17:25: I have just an hour to wash my hair and make dinner because I’m going to see Jarlath Regan at 7pm and 6:30pm is the absolute latest I can leave and I never leave earlier than the absolute latest. Fish fingers, chips and cherry tomatoes for the kids (thank you air fryer) which they ate in front of the TV while I washed my hair. The first day of Spring Break last week, I was so unbelievably exhausted by 6pm that I told the kids they could have dinner in front of the TV. I loved that they thought I was treating them. When I was the one grabbing a 10 minute lie down in my room because I thought I might die of physical and mental exhaustion if I didn’t. That one-off treat turned into a whole Spring Break thing. Then their first day back at school I said “Ah the first day back is hard…how about one more day with dinner in front of the TV?” Well yesterday was the second day back and I’ve run out of excuses. I think our transformation to TV dinner family is maybe complete.
All the fun things we did over the break by the way and this was what got reported at school:

18:00: David came home and I asked him could he make us sandwiches out of the bacon I’d just made in the airfryer (God bless that airfryer) and I dried my hair as much as possible and ate the rasher sandwich as much as possible, then legged it.
18:30: Three trains to Gramercy Theatre got me there right on time (18:58). In front of me in the line outside the theatre was the Tipperary bride, the original subject of my most popular Substack post. I hadn't met her in over two years but I tapped her on the shoulder to say “Hi, I met you before…can I tell you something crazy? I met -” “- my mother-in-law on the subway!”, she finished. “I know! She told me!”.
The friend I was meeting joined the line and we went in.


19:00: The show was really good. Lots of relatable ‘Irish in America’ content like “We’re not built for today’s heat” and I, on the 21st of April, sat there thinking: “Preach, Jarlath, preach”.
21:00: We went for a drink and a few appetizers in Comodo across the street. My friend’s colleague joined us (10pm) and we stayed, chatting about New York, life and love until we could no longer ignore that we were the last people there and the staff had fully cleaned up the restaurant around us.
23:15: We walked together towards 20th Street and 6th Avenue where we all parted ways.

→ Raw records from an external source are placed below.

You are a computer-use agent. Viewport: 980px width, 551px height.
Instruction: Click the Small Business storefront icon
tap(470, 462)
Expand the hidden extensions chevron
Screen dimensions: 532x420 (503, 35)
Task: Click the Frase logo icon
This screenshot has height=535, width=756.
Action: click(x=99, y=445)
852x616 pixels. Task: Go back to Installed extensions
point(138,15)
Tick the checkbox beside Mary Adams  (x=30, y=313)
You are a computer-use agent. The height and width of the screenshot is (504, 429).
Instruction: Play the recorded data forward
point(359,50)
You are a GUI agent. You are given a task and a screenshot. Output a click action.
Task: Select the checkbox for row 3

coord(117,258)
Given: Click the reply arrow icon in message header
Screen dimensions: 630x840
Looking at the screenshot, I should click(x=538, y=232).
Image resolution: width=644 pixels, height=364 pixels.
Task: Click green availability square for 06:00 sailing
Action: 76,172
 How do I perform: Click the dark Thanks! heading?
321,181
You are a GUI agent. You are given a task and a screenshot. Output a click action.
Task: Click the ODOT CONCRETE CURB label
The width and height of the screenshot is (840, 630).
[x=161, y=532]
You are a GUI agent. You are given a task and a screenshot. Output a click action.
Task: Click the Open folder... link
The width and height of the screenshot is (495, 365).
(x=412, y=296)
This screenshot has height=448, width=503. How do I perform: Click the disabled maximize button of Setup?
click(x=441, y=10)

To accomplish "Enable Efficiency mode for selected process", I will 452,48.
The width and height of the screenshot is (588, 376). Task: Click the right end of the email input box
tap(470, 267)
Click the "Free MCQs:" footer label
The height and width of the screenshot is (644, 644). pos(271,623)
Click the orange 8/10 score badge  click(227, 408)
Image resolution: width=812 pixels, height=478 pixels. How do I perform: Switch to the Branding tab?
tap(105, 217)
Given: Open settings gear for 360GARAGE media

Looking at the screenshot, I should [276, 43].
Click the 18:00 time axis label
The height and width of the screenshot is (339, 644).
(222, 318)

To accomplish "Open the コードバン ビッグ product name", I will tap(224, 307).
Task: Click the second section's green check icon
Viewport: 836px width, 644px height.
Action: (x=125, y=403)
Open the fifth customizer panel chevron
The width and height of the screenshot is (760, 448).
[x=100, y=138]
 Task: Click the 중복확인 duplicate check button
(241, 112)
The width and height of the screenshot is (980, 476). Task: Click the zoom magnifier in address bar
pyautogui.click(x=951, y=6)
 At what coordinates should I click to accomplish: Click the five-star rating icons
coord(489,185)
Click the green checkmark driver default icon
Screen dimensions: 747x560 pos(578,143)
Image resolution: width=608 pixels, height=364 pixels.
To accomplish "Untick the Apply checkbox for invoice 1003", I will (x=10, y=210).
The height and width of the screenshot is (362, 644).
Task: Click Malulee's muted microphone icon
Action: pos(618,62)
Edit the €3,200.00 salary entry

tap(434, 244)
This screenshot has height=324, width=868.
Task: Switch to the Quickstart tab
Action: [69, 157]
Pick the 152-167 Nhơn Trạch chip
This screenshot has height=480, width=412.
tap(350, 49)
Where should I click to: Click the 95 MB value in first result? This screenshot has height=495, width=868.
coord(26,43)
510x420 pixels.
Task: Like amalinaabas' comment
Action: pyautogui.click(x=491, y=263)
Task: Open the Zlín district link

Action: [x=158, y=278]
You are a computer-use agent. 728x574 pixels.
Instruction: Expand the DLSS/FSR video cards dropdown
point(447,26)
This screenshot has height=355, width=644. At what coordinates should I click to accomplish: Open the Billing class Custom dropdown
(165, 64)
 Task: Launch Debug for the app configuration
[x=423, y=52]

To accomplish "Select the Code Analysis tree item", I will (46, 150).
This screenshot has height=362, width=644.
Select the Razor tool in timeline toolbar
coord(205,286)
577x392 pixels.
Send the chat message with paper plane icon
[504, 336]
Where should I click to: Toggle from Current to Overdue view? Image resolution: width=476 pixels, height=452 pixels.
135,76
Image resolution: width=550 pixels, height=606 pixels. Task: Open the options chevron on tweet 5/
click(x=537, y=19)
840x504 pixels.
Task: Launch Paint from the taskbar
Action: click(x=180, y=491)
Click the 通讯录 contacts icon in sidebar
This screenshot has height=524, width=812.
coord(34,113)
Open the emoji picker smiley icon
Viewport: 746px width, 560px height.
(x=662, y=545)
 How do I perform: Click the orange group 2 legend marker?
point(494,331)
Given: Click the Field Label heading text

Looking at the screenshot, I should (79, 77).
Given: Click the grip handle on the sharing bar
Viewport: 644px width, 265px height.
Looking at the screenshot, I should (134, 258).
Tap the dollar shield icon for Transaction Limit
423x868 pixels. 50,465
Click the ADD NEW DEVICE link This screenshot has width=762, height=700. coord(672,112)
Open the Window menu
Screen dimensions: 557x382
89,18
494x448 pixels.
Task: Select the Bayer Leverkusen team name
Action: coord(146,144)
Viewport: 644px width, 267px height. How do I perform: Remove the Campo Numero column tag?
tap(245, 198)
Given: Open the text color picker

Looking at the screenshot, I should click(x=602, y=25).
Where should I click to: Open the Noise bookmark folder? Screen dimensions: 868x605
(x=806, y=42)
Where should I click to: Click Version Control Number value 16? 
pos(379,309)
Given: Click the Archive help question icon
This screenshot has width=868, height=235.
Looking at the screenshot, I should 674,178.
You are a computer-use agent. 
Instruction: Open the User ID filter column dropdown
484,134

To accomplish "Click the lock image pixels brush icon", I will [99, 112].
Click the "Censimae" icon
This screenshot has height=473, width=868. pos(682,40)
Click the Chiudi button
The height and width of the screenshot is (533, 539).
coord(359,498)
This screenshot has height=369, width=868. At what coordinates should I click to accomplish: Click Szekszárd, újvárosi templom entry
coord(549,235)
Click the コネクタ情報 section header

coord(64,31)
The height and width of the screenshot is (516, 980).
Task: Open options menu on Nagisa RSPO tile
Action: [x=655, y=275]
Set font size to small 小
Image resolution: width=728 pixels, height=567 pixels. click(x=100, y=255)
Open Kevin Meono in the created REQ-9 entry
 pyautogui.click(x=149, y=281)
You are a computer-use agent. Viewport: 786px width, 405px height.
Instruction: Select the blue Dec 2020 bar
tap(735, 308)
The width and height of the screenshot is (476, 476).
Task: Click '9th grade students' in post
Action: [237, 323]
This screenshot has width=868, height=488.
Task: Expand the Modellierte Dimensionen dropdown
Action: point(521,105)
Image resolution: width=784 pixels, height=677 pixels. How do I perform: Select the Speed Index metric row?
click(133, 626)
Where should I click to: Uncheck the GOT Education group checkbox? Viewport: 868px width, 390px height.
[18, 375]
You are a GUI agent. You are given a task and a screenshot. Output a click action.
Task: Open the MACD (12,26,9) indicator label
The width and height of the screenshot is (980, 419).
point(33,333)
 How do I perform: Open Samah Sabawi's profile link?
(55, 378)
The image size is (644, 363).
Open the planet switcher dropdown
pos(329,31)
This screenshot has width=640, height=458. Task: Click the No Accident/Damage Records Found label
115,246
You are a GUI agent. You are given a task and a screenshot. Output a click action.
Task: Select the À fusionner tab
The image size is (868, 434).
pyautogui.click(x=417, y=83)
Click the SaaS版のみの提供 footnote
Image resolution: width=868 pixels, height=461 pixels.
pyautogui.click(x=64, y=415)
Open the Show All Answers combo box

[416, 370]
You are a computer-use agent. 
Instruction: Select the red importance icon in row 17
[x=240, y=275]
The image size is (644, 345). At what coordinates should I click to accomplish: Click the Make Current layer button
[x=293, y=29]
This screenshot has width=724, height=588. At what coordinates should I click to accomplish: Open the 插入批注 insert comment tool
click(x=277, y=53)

One for the L train, one on foot for home and me for a CVS to buy contact lens solution.
23:30: I hailed a taxi and yellow cabbed it home, slipping into bed at midnight, thinking: I'm definitely not going to that 6am yoga class tomorrow. Goodnight.
Somehow reading your posts I picture you as a real-life Sharon Horgan. And I mean this in the very nicest, Sharon-and-you-admiring way possible.
Ah, so good. I really should do a day in the life just to be able to look back on this stage of my life with littles. Thanks for the real life.